ROUTER-2-ACTIVE (two other routers are mirrored, except hsrp priority)
==========================================
interface GigabitEthernet0/1
description #### TO SWITCH2 ####
no ip address
load-interval 30
duplex auto
speed auto
media-type rj45
no negotiation auto
!
interface GigabitEthernet0/1.10
description #### COMPANY Network ####
encapsulation dot1Q 10
ip address 1.1.33.242 255.255.255.240
standby 1 ip 1.1.33.254
standby 1 priority 150
standby 1 preempt
!
interface GigabitEthernet0/1.30
description #### VPN NETWORK ####
encapsulation dot1Q 30
ip address 1.1.33.12 255.255.255.240
standby 1 ip 1.1.33.4
standby 1 priority 150
standby 1 preempt
!
interface GigabitEthernet0/1.40
description #### OOB Network ####
encapsulation dot1Q 40
ip address 1.1.33.213 255.255.255.248
standby 2 ip 1.1.33.211
standby 2 priority 150
standby 2 preempt

interface GigabitEthernet0/2

description #### INTERNET ACCESS ####
ip address 2.2.2.2 255.255.255.248

Eran Shirazy · ‎09-29-2013

Any Idea? Anyone?

Eran Shirazy · ‎10-06-2013

version 15.0(2) SE2

If it helps anyone, I successfully simulated the problem on other switches in a lab.

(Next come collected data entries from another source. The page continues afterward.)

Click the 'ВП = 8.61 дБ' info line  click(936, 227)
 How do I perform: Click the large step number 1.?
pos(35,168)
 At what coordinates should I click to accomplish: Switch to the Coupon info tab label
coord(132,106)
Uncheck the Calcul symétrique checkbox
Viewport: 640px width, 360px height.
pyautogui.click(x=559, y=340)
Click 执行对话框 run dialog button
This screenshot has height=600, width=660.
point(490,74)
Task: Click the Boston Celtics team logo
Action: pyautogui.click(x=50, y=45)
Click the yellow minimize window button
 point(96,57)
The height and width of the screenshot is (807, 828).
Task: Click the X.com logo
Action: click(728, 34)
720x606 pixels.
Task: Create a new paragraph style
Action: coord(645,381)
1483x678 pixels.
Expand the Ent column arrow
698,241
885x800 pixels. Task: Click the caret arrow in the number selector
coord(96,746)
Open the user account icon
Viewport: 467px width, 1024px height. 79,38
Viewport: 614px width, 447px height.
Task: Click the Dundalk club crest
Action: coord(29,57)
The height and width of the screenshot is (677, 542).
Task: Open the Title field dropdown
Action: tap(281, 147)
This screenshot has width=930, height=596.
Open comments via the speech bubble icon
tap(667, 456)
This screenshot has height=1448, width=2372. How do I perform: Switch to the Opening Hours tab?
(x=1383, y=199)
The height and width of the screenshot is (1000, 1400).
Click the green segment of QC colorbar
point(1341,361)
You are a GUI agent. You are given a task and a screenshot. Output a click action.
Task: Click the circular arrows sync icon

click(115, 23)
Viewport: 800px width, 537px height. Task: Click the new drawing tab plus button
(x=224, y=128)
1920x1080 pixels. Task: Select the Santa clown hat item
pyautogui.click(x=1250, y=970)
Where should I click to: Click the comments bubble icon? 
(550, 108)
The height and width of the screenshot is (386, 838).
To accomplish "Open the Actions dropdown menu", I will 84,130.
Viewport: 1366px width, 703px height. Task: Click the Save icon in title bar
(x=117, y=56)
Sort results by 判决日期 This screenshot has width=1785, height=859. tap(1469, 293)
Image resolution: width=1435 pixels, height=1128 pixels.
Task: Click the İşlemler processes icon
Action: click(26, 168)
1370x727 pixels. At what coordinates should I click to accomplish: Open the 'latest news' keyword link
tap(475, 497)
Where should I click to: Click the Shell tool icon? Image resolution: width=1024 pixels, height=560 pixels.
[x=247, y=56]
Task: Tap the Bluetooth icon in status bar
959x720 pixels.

After lots of testing, like QinQ and Private Vlan thats had same symptoms, i found that the issue is a version bug, in this version 15.0(2) SE2, which was tested on 5 different switches, the switch had hard time maintening it's "Per Vlan Address Table", mac's seems to leak thoughout the IPS machine (or direct cable), and the switch treats it as normal activity.

prior versions like 12.2(58) or next versions like 15.0(2) SE4, behaves normal, mac addresses are steady, no more flooding, at last.